Is Hijacking online public policy debates really a problem? Yes, there is a small risk that someone might take it into their head to try to hijack your online public policy dialogue. But is it significant enough to draw a line through “online engagement” as part of your engagement strategy? Resoundingly, no.
Talk about the pot calling the kettle black!
We are running a consultation for the Minister for the Hunter about the future of the rail spur into Newcastle. So far the majority of respondents are in favour of the line’s removal – or at least replacement with a lighter form of rail, though it must be said the consultation has some time to run and its too early to begin to interpret results. Nevertheless, early results have led to cries of conspiracy from some who are campaigning to keep the line who have always claimed that they represent the community view.
I have seen assertions that the system must be stacked in favor of the developer who is proposing that the line should be removed (even though we have been engaged by a Minister who has openly opposed their plans) and other more general allegations of organised contributions by ‘development interests’.
This is where I find the whole thing rather interesting. Who are these ‘development interests’? If they are people in our community who favour development surely they have as much right to contribute to the discussion as anyone else.
Nevertheless the allegation stands of ‘developer interests’ rallying support for their cause as if this is somehow evil or at the very least very unsporting behavior.
Imagine my amusement then when I found we had received around 100 hits from a link on a site called Rail Page. Have a look at the site, to give you a quick sample:
Ron D says:
Going by the poll on that link, I would say that the greedy developers are employing people to write on the developer(s) behalf, and possibly getting people to use several different usernames. But it is odd how their (SIC) has been a big jump for the developers, especially in such a short time.
May I suggest that if you want to fight to keep the rail as heavy rail to Newcastle, to sign up, and vote in that poll.
And Marlor adds:
It’s pretty obvious that the site is currently being dominated by developer interests.
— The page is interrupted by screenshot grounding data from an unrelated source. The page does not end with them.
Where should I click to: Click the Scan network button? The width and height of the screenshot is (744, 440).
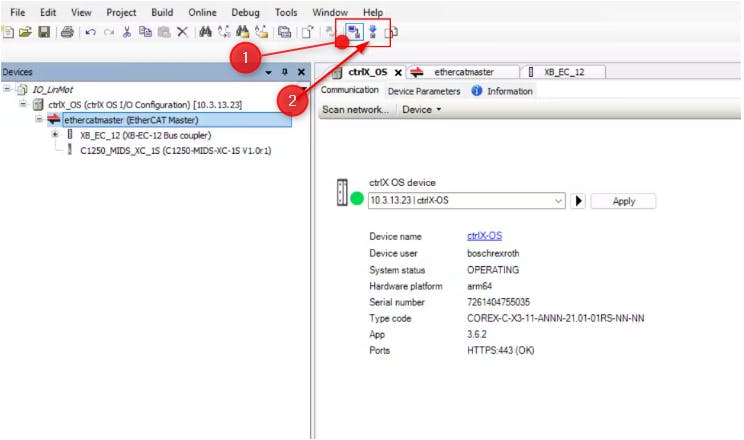(355, 110)
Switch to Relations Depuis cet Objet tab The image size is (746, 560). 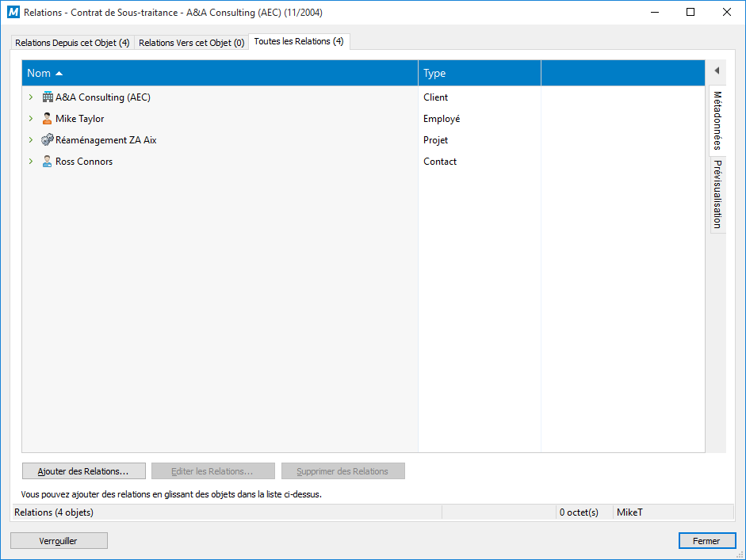72,43

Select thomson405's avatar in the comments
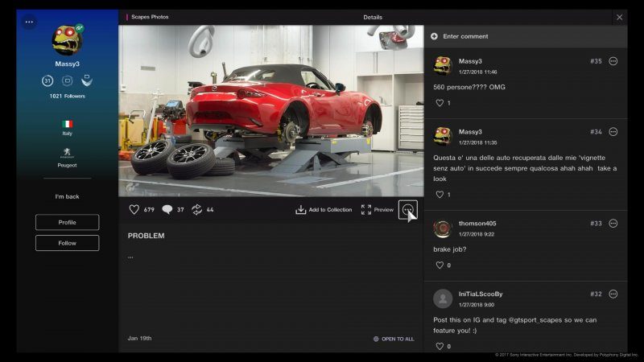click(443, 229)
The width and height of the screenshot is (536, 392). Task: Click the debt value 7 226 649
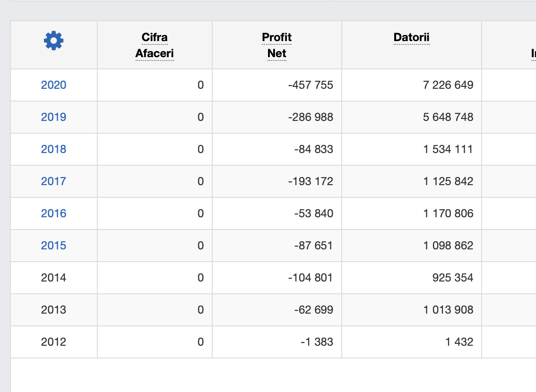[448, 85]
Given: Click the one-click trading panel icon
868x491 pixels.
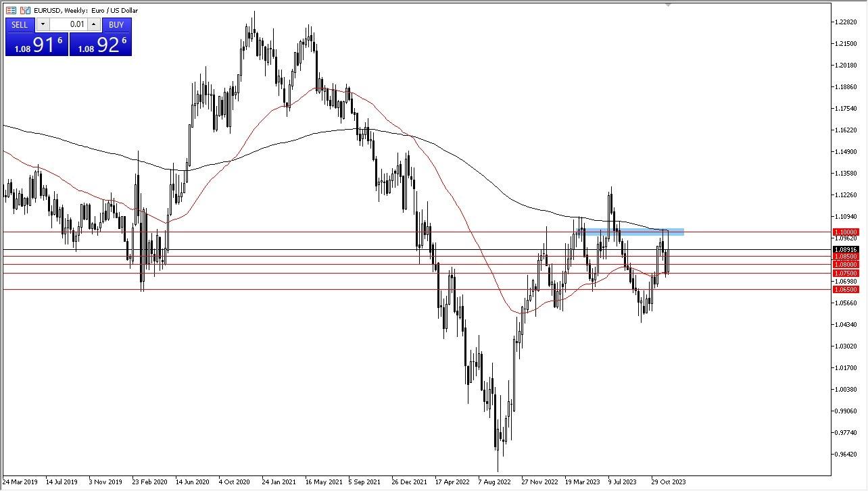Looking at the screenshot, I should point(25,10).

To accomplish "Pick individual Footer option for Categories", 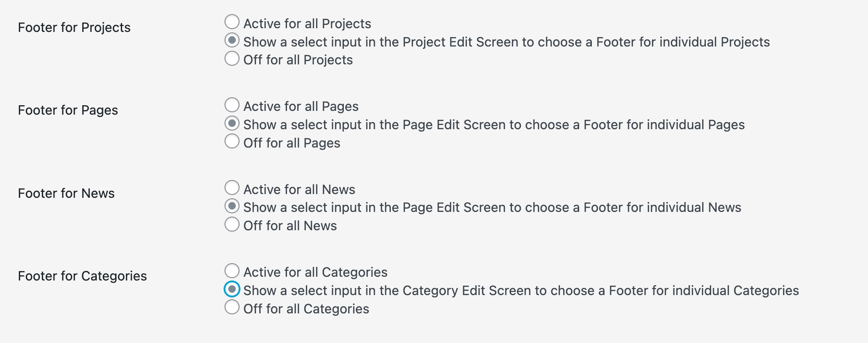I will click(232, 289).
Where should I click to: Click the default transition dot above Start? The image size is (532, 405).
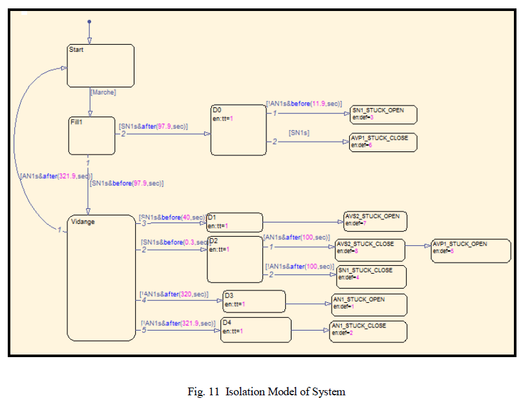(x=89, y=22)
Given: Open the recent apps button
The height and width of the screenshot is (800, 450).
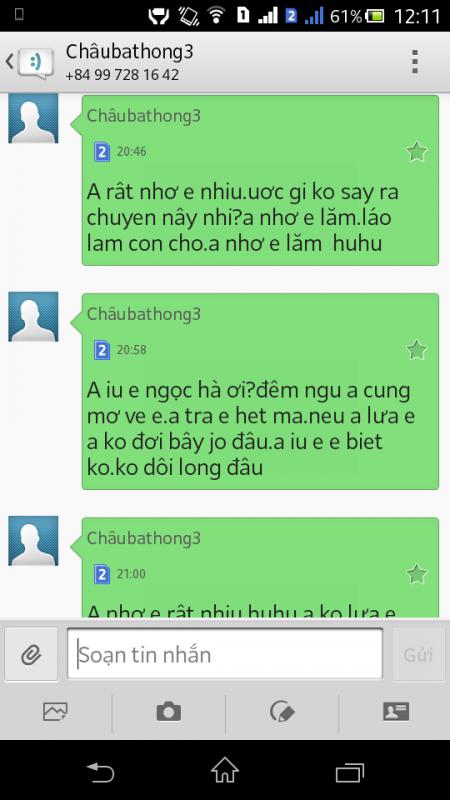Looking at the screenshot, I should pos(350,772).
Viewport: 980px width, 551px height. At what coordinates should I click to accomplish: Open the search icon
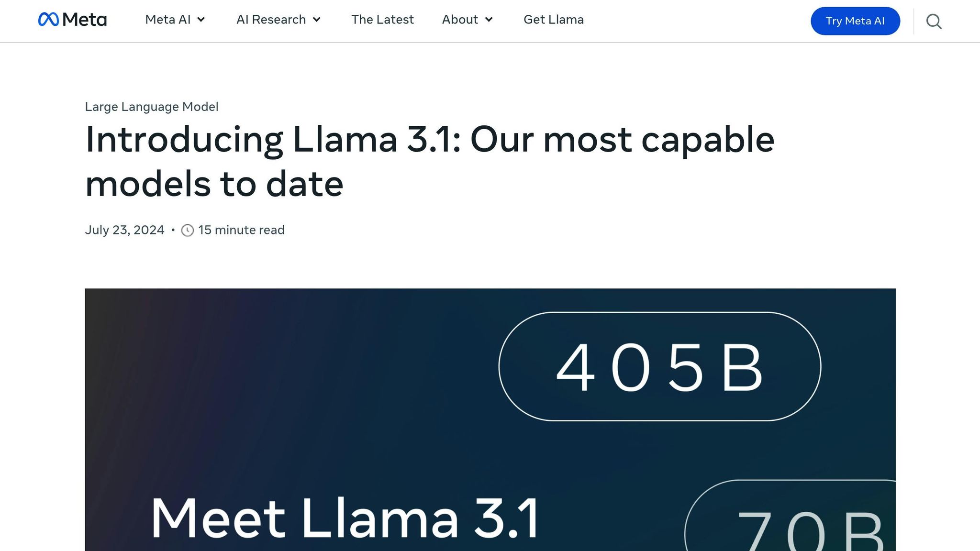tap(933, 21)
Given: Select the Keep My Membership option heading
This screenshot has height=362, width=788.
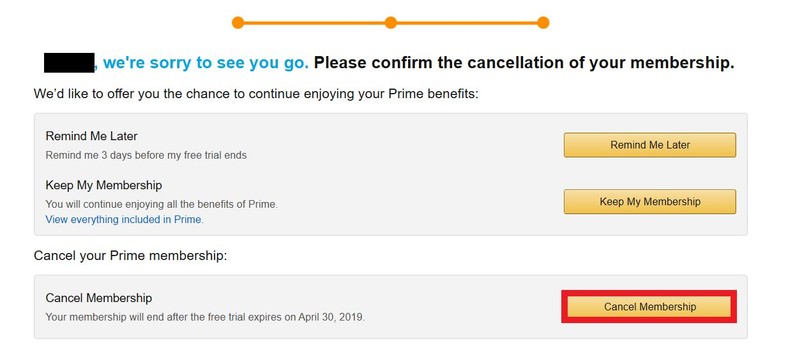Looking at the screenshot, I should 104,185.
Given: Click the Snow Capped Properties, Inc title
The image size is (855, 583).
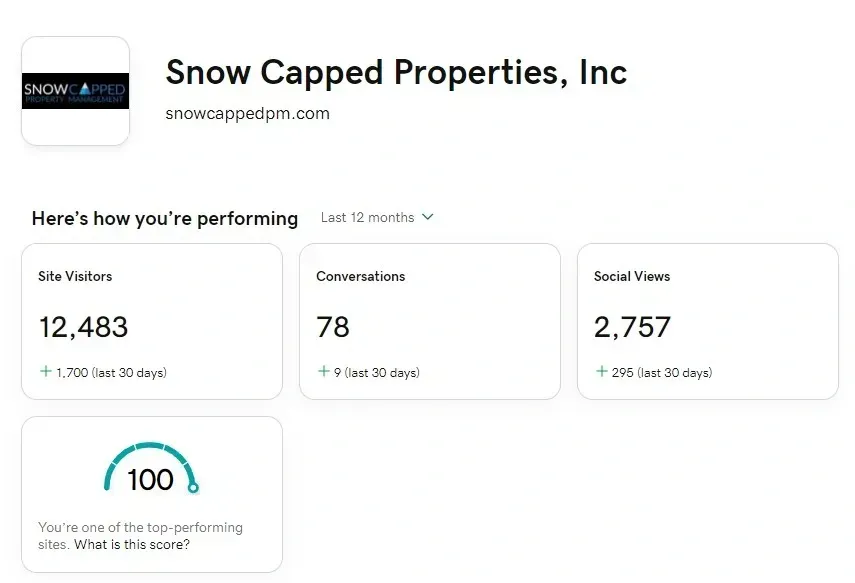Looking at the screenshot, I should coord(396,73).
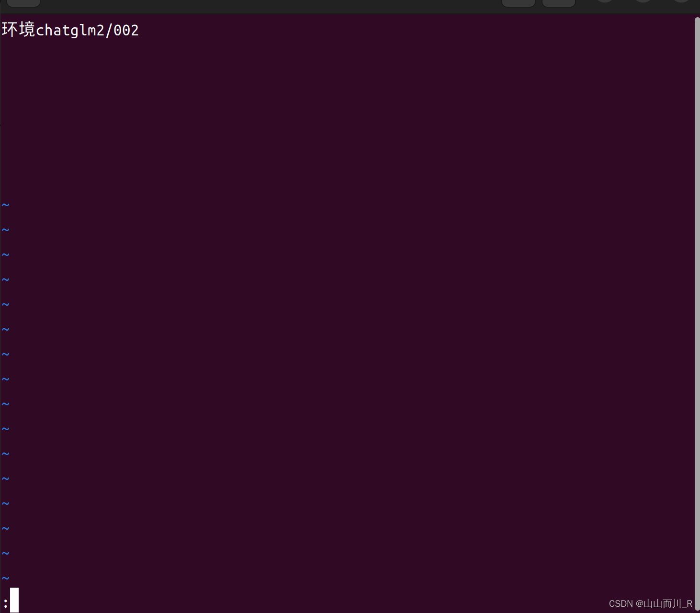The height and width of the screenshot is (613, 700).
Task: Click the new tab button near top right
Action: point(519,2)
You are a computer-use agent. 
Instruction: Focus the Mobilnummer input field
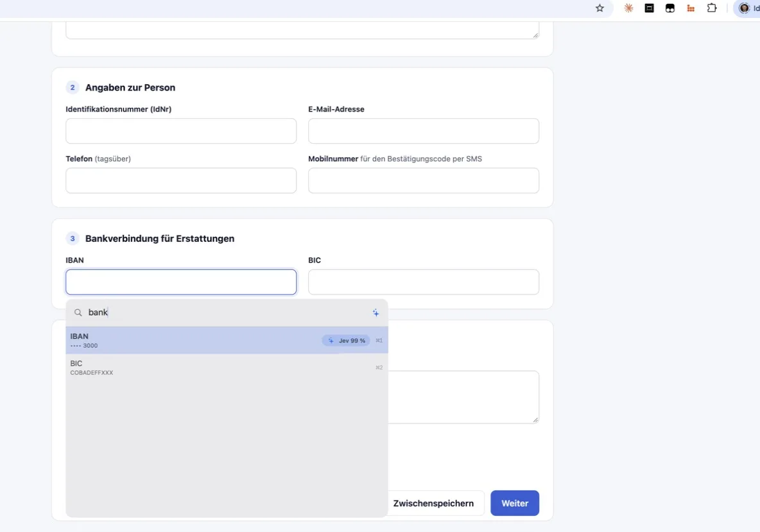tap(424, 180)
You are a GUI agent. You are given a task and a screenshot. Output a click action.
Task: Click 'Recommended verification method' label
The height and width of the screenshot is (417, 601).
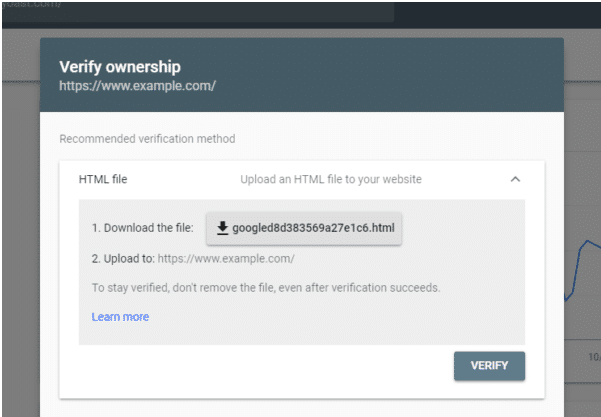coord(147,139)
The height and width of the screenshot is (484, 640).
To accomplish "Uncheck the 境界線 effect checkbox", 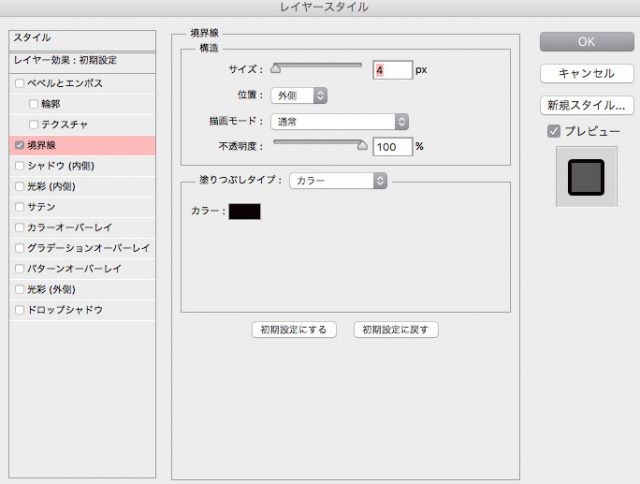I will pos(20,145).
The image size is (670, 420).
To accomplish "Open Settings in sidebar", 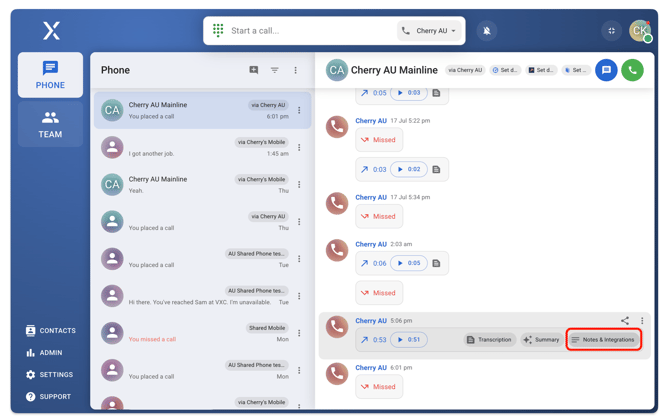I will click(49, 375).
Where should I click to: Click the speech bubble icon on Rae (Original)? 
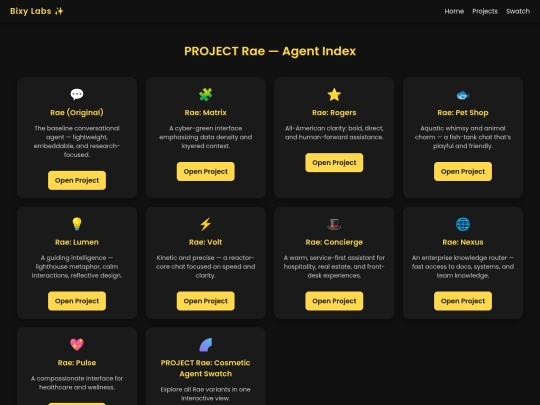click(x=77, y=94)
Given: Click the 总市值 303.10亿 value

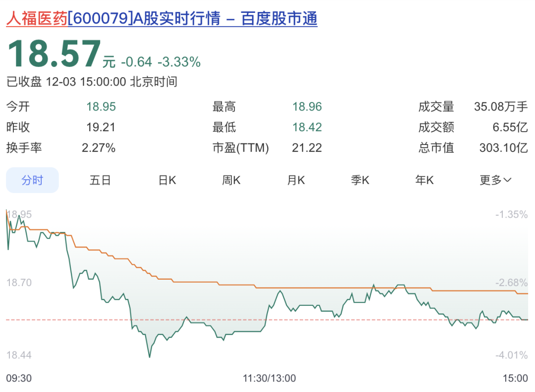Looking at the screenshot, I should point(504,147).
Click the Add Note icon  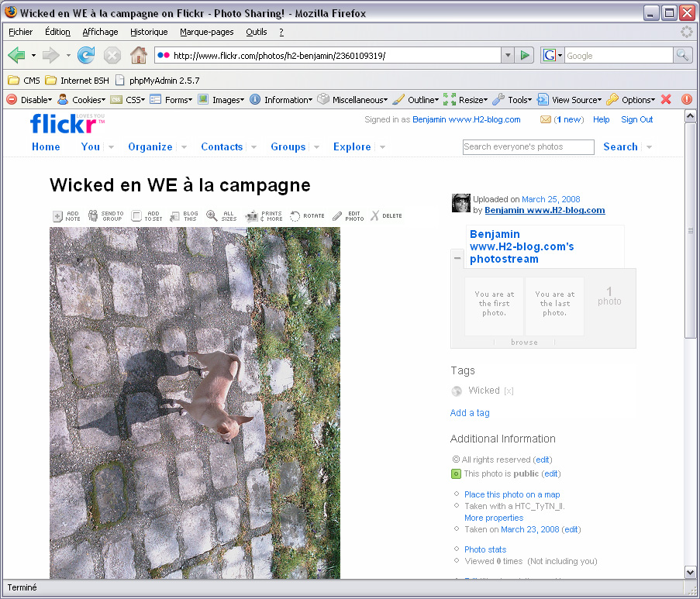(x=58, y=216)
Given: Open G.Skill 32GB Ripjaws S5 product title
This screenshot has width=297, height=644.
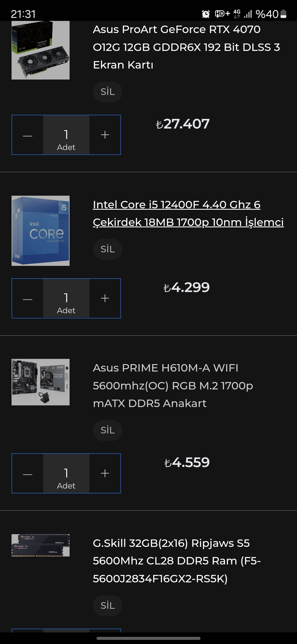Looking at the screenshot, I should pyautogui.click(x=177, y=561).
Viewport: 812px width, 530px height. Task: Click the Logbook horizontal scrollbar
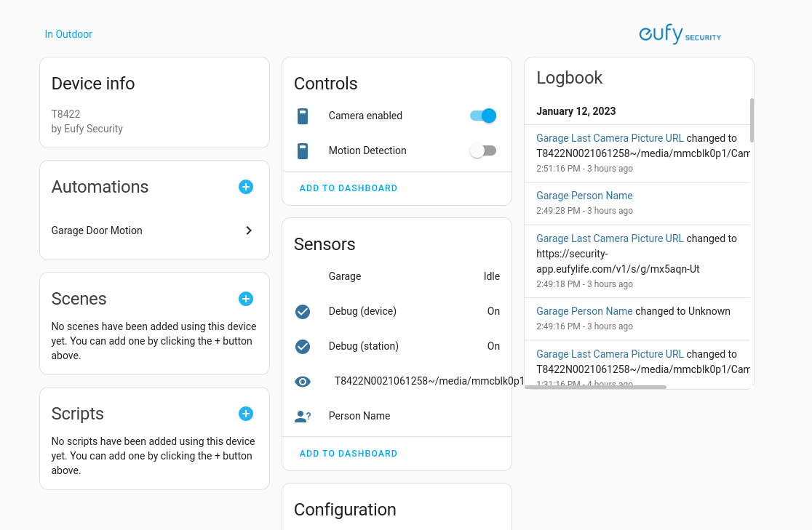pos(597,388)
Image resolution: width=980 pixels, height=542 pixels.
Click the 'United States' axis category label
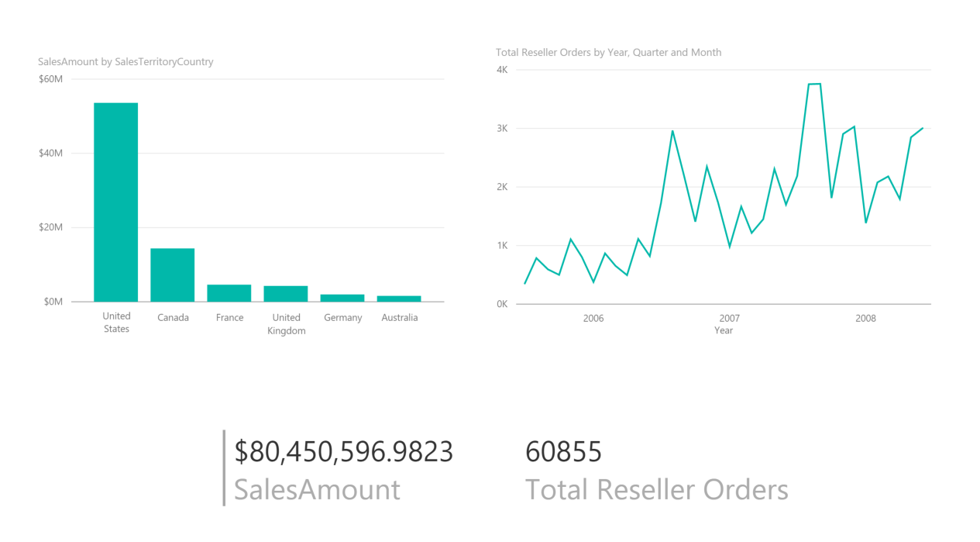pos(116,323)
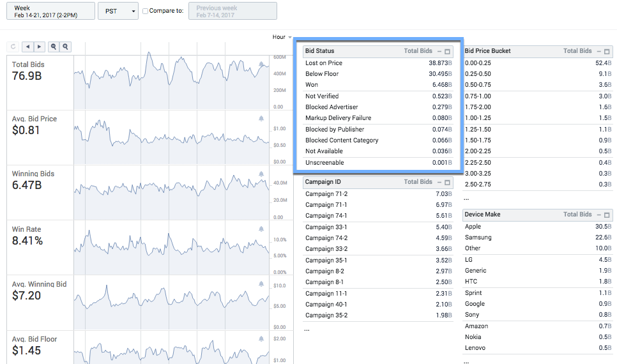Screen dimensions: 617x364
Task: Zoom in the chart timeline
Action: pyautogui.click(x=65, y=47)
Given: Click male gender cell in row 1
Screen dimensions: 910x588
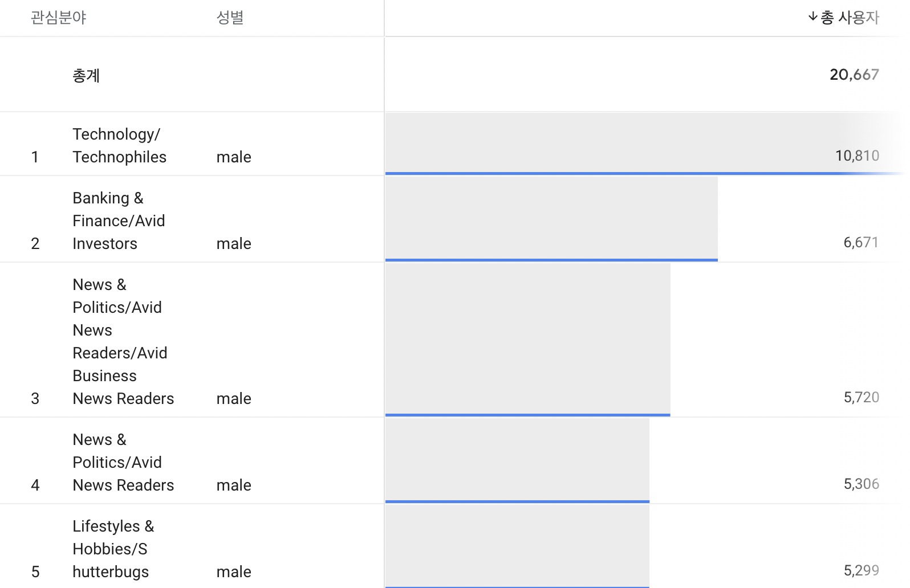Looking at the screenshot, I should click(234, 157).
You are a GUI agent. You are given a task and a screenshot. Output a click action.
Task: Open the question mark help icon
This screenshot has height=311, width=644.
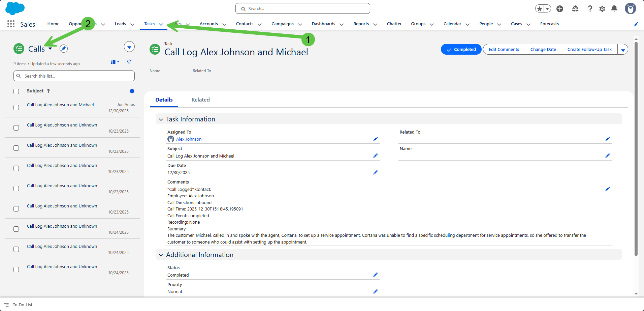point(590,9)
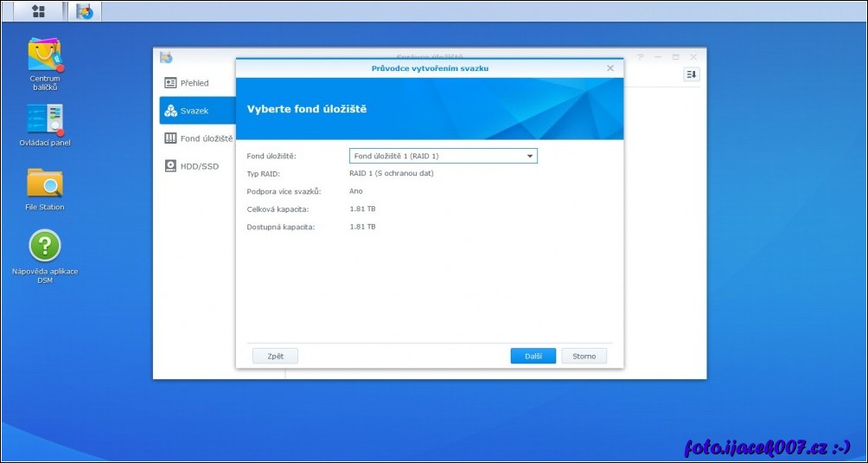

There are too many people there that are very much “on message”, and any pro-rail comments instantly get rated negatively to a massive extent.
I’d suggest that a new thread be created in this forum to publicize the website amongst the rail community (the URL is buried here on page 20).
Also, somebody really needs to get out to all the stations on the Hunter Line this week and post some notices about the website. By the time most commuters find out about it, it will be the end of the month and discussion will be closed.
Let me be clear that I have no problem with what these guys are doing – by driving more traffic to the consultation they will ensure that we get a full range of input. This is a good thing. But is it just me or is there an enormous amount of hypocrisy in this? These guys are, on the one hand dismissing those who disagree with them as ‘developer interests’ and are crying foul that the forum is being skewed by them, while on the other hand they are trying to encourage rail buffs from around the nation to join the debate and are even contemplating leaflet drops at stations!
What would the rail buffs think if the developer started handing out leaflets encouraging people to sign up to the forum – surely that would condemned as some sort of grubby underhand tactic typical of developer interests.
I’m sharing this in part because I think there are some great arguments for online engagement in this story. The most obvious is that because we reach people that other consultation methods just don’t. This means, as we have seen before, that previously accepted community positions are often revealed as not being representative of the community at all.
However, what really interests me is the psychology of groups who are so threatened by opposing views that they will condemn them as a conspiracy when the behavior they suspect their opponents of is pretty much matched by their own.
Our experience with Bang the Table is that ‘developer’ and other establishment interests are always being accused of all sorts of shenanigans by other interest groups, but genuine shenanigans (which are rare) are just as likely to emanate from community based groups. Could it be that some groups are so convinced of their own views that they think that the ends justify the means? And I wonder, do they really think that they represent the masses out there or just that they ‘know what’s best’ for them?
It is no wonder that the community has become so apathetic about government and civic participation when even simple issues are often shrouded in layers of suspicion, conspiracy and intrigue introduced by those who cannot stand to not get their way.